Der fliegende Holländer – Romantic Opera in one act to a libretto by the composer after Heinrich Heine’s Aus den Memoiren des Herren von Schnabelewopski [concert performance; sung in German with English surtitles]
The Dutchman – Bryn Terfel
Senta – Anja Kampe
Daland – Matti Salminen
Erik – Martin Homrich
Mary – Liliana Nikiteanu
Steersman – Fabio Trümpy
Zurich Opera Chorus
Reviewed by: Peter Reed
Reviewed: 15 December, 2012
Venue: Southbank Centre, London – Royal Festival Hall
Courtesy of Shell Classic International and blowing in on a stiff sou’-sou’-easterly from Switzerland came this concert performance of The Flying Dutchman, which opened last week in its Zurich Opera staging directed by the company’s new general manager Andreas Homoki, with the same leads, Bryn Terfel and Anja Kampe, as in the 2009 Royal Opera production. Everyone, including the 80-strong chorus, was singing from memory, and the cast’s acting was simple and very effective. The Zurich Opera website indicates that the staging, of the opera’s original version, plays “ohne Pause”. The Southbank Centre gave us a comfort break after the first Act.
Until his Wotan and Hans Sachs, the Dutchman had been the Wagner role most associated with Terfel, and since I last heard him sing it (for Royal Opera) his purely vocal interpretation has become even more involving, the absence here of a staging reminding us of his special ability to draw all of our attention on to him. As with his Wotan, the same sort of brooding isolation and existential melancholy drive his Dutchman. Every time Terfel appeared, he cast a shadow with the minimum of craft. The Wotan darkness may suit Terfel’s voice better these days, but the slight effort involved for the role’s higher tessitura intensified the sense of desperation and urgency very satisfactorily. ‘Die Frist ist um’ was a masterly piece of hopeless self-communing, with Terfel’s trademark half-voice settling over the packed hall like a mist, and leaking into his full voice with mesmerising power. His shadings of tone and inflections of phrase underpinned the words with characteristic directness, and there was a wonderfully vampiric need to his and Daland’s creepy brokering of Senta. In a word, he was fantastic.

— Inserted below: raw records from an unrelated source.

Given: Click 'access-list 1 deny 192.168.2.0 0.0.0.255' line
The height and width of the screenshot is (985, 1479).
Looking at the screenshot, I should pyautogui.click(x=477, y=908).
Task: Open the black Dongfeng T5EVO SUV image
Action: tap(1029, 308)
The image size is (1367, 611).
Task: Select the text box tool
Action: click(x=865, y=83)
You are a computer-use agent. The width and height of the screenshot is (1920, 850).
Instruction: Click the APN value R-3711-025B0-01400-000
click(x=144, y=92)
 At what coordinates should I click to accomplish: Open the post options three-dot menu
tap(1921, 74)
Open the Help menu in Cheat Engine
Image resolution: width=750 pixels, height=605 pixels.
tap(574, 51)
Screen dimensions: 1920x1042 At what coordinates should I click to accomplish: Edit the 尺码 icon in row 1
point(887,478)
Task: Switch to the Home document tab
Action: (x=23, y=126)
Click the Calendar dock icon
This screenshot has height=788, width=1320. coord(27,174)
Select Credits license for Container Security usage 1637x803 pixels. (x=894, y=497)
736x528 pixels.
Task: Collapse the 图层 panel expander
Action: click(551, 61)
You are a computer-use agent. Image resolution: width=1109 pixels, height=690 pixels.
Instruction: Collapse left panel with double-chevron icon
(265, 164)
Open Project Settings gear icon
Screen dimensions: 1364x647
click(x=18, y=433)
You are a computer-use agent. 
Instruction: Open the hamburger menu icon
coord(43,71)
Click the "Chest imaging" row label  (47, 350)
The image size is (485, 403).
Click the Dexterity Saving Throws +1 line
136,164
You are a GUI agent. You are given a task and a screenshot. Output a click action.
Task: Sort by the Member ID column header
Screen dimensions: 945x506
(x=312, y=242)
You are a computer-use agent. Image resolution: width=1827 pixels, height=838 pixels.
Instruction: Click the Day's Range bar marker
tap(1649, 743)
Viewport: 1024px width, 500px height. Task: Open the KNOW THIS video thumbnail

Anja Kampe was magnificently on song as Senta, her beyond-delusionary obsession with the Dutchman instantly indicated by her almost ceremonial wordless declamation of the ‘Ballad’ theme, and she sang it with a gripping mixture of rawness and radiance. Her climactic top notes may not always have been beautiful, but in context they worked powerfully. Kampe’s Senta pinned you to your seat with its intensity and risk-taking abandon, and her and Terfel’s sealing of their love-pact at the end of Act Two was almost cannibalistic in its neediness – I wonder what happens in the production.
Daland, often a caricature of opportunism, was sung with magisterial authority by the veteran bass Matti Salminen, huge of voice and decisive of gesture, his presence clinched the strength of the three lead roles. His moment of desperation in securing Senta’s agreement was a wonderfully minimalist portrait of parental double-standards. Martin Homrich, a late stand-in for Marco Jentzsch, as overlooked Erik did more than flesh-out Senta’s weirdness, and he was particularly effective in their Act Two dialogue. Fabio Trümpy’s elegantly sung Steersman gave attractive moments of light relief. The Zurich Opera Chorus was on terrific form, winding up the tension between the townsfolk and nautical spooks at the opening of Act Three.
Following an ensemble-challenged Overture, Alain Altinoglu skilfully paid attention to the singers while not losing sight of the music’s stormy momentum, and the (recently re-named) orchestra responded with vividly atmospheric playing. It was a thrilling evening – and having read a couple of reviews of the Zurich production, I think it’s possible that London got the better deal.